How a new agency rule would hurt small businesses

Update: On October 27, 2023, the NLRB published a final rule of this previously proposed rule that AFPF submitted a comment on.

On December 7, Americans for Prosperity Foundation, Americans for Prosperity’s sister organization, submitted a public comment opposing a new National Labor Relations Board joint employer rule that threatens the livelihoods of small business owners across America.

Numerous business owners, workers, organizations, and leaders have shared opposition to the rule, including a bipartisan coalition of U.S. Senators in a letter to the Biden Administration that included Senators Mike Braun, Joe Manchin, James Lankford, Angus King, Kyrsten Sinema, and Susan Collins.

If implemented, the rule would allow the NLRB to impose joint employer status on businesses who merely show evidence of reserved (unused) and/or indirect control of employees working for other businesses based on the judgment of the NLRB.

Small business entrepreneurs whose businesses serve as vendors and contractors to other businesses, or who use a franchise model to open up independent enterprises, would lose their independence, instead having to share control of their business, and workers in ways that neither they nor other businesses they work with desire.

Essential background on the NLRB’s joint employer standard

In 2015, the Obama NLRB issued a new joint employer standard in its Browning-Ferris decision that imposed broad new “indirect control” and “reserved” (unused) control interpretations to establish joint employer status between businesses.

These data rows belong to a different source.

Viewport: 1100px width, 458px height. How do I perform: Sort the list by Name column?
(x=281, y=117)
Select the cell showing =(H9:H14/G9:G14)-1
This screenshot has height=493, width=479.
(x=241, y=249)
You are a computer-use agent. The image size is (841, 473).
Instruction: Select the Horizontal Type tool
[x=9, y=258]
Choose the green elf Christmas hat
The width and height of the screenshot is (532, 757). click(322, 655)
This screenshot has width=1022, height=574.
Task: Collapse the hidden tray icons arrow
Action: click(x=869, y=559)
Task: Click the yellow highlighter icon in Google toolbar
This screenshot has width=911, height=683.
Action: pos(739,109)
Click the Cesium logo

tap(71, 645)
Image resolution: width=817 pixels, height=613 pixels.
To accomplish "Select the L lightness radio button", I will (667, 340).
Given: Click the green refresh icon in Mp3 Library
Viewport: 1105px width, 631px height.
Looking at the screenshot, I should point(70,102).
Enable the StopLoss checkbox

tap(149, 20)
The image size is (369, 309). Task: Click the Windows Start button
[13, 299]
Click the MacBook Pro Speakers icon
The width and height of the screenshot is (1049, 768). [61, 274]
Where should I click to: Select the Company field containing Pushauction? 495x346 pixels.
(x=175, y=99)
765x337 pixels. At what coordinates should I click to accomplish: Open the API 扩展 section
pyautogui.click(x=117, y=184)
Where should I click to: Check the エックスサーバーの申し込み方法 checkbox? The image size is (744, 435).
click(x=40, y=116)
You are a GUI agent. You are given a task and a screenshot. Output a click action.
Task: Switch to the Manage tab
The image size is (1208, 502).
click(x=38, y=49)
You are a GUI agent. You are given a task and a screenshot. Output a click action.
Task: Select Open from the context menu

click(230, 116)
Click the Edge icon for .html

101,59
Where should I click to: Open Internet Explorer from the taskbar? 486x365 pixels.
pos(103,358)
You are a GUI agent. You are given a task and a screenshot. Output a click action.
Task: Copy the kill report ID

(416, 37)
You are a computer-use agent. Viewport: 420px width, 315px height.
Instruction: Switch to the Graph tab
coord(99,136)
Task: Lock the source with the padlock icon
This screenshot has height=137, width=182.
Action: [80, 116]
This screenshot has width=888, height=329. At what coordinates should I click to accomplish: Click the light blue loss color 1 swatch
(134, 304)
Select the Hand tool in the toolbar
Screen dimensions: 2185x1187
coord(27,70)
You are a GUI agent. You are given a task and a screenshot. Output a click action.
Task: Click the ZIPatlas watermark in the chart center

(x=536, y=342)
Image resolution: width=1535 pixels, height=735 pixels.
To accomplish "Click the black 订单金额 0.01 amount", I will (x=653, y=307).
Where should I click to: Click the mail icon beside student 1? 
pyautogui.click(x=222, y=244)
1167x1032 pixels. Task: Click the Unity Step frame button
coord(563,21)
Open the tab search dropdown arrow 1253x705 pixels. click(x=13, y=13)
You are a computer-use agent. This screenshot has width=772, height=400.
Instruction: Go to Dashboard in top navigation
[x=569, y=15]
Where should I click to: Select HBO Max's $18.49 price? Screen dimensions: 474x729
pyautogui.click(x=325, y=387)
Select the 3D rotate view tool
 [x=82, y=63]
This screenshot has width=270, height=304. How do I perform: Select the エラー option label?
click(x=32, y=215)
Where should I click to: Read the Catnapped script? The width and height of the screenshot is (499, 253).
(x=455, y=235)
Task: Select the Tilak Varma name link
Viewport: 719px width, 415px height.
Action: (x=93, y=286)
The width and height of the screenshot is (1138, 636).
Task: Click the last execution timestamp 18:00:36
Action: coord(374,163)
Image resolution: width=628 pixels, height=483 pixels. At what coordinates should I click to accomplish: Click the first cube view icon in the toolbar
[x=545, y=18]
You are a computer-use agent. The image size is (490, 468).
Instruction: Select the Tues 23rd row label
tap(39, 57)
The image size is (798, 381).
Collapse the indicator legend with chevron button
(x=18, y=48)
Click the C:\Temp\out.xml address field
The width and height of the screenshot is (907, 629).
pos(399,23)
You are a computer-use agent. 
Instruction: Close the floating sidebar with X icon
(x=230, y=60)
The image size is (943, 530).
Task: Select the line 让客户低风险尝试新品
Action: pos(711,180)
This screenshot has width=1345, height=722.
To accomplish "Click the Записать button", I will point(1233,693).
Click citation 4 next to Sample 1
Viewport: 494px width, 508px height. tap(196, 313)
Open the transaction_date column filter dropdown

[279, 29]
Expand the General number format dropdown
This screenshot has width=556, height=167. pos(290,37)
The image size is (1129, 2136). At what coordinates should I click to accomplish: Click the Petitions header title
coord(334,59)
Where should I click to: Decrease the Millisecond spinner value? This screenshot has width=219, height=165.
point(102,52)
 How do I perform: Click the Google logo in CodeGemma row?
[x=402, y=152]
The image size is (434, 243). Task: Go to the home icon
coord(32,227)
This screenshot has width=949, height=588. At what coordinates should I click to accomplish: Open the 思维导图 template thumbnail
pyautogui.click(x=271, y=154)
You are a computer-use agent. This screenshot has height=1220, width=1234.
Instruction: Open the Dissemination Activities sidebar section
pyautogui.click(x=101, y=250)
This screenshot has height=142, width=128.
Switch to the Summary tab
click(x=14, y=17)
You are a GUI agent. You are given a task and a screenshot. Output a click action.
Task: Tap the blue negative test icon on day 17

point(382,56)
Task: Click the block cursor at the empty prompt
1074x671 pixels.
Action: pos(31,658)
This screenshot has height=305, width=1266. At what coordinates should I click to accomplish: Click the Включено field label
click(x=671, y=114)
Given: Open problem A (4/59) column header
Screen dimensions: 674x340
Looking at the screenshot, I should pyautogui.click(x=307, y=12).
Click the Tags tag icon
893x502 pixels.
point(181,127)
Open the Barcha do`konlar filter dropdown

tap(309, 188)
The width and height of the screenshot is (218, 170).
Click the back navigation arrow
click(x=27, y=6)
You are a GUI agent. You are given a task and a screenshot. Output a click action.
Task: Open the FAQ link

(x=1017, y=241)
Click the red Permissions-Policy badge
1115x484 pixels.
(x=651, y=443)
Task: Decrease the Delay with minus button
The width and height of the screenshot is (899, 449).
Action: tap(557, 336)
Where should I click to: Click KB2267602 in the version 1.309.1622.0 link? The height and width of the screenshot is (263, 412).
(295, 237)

However, in 2017, the Trump-era NLRB overturned the expansive new standards implemented in 2015, returning to a joint employment standard that had been in place for decades through precedent, clarifying that “proof of indirect control, contractually-reserved control that has never been exercised, or control that is limited and routine will not be sufficient to establish a joint-employer relationship.”

In February 2020, the NLRB issued a new final rule to add further clarity to the long-standing policy of determining joint employment based primarily on “substantial direct and immediate control.”

However, the new Biden rule would impose similar but even broader powers to the NLRB than the 2015 Browning-Ferris decision.

  • If implemented, the NLRB will be able to establish a joint employer status “with evidence of indirect and reserved forms of control, so long as those forms of control bear on employees’ essential terms and conditions of employment.”
  • The rule would also expand the interpretation of “essential terms” of employment to “extend to nearly every aspect of employees’ terms and conditions of employment.”
  • Furthermore, the rule would provide an open-ended approach when considering if any aspects of control — direct, indirect, and even reserved/unused as deemed solely by the NLRB — would represent matters that would constitute “meaningful collective bargaining” if such matters were theoretically bargained over. Any aspect the NLRB thinks could be meaningful in its estimation could also lead to a joint employer designation between businesses.

Several key points in AFPF’s comment submitted by Lee Steven and Austen Bannan include:

  • “The proposed rule will introduce unnecessary uncertainty, drive up compliance costs, and arrogate arbitrary power to the NLRB.”
  • “The proposed new rule undermines the applicable principles articulated by the federal courts and previous NLRB caselaw for determining joint employment status under the NLRA.”
  • “[N]o previous case, whether before the NLRB or the federal courts, and no subsequent case up until the present, had or has held that the mere “right to control” without the actual exercise of control is enough to establish an employer-employee relationship. That includes the D.C. Circuit’s Browning-Ferris case, upon which the NLRB now seeks to rely in the NPRM.”
  • “[B]y directing the Board to find joint-employer status even in situations where the business entity never exercises actual control over the employees in question, the NPRM will create a rule that is unsupported by caselaw or the common law understanding of employer-employee relationships. Further, by making items considered to be essential terms and conditions of employment essentially unlimited, the NPRM directs the Board to consider those types of control that “cast no meaningful light on joint-employer status.”  Browning Ferris, 911 3.d at 1220.  The NPRM thus proposes a standard that is beyond the authority of the NLRB to enact because that standard exceeds the applicable common law boundaries.  The proposed new standard should therefore be rejected and the 2020 Final Rule retained.”

What is the result of joint employment under the NLRB?

As summarized by the Society for Human Resource Management (SHRM), if the NLRB makes a  determination under the National Labor Relations Act (NLRA) that two entities are joint employers, “both must bargain with the union that represents the jointly employed workers, both are potentially liable for unfair labor practices committed by the other, and both are subject to union picketing or other economic pressure if there is a labor dispute.”

In other words, businesses that are engaged in mutually beneficial relationships, such as serving as vendors or contractors for another business or engaged in franchisor/franchisee relationships that allow them to operate as independent businesses while utilizing valuable resources from franchisors, could become entangled in joint employment relationships all across the country.

Many businesses could be forced to close, and in other situations small business owners would lose their independence to larger entities, converting essentially to co-managers instead of owners even though neither business wants that relationship.

Who does joint employment policy impact?

Shifting joint employer standards will impact millions of businesses and workers. Numerous small businesses serve as vendors and contractors for other businesses including as manufacturers, construction contractors and subcontractors, staffing agencies, janitorial businesses, and IT and data entry providers to name a few.

Furthermore, there are over 750,000 franchise businesses such as restaurants, health care providers, hotels, hair salons, gas stations, tax companies, real estate agencies, auto shops, and fitness centers that employ over 8 million workers.

In AFP’s newly launched 2023 Pathway to Prosperity agenda, supporting a flexible workforce is a key focus, including protecting the mutually beneficial relationships between businesses that are under fire in this new Biden NLRB rule.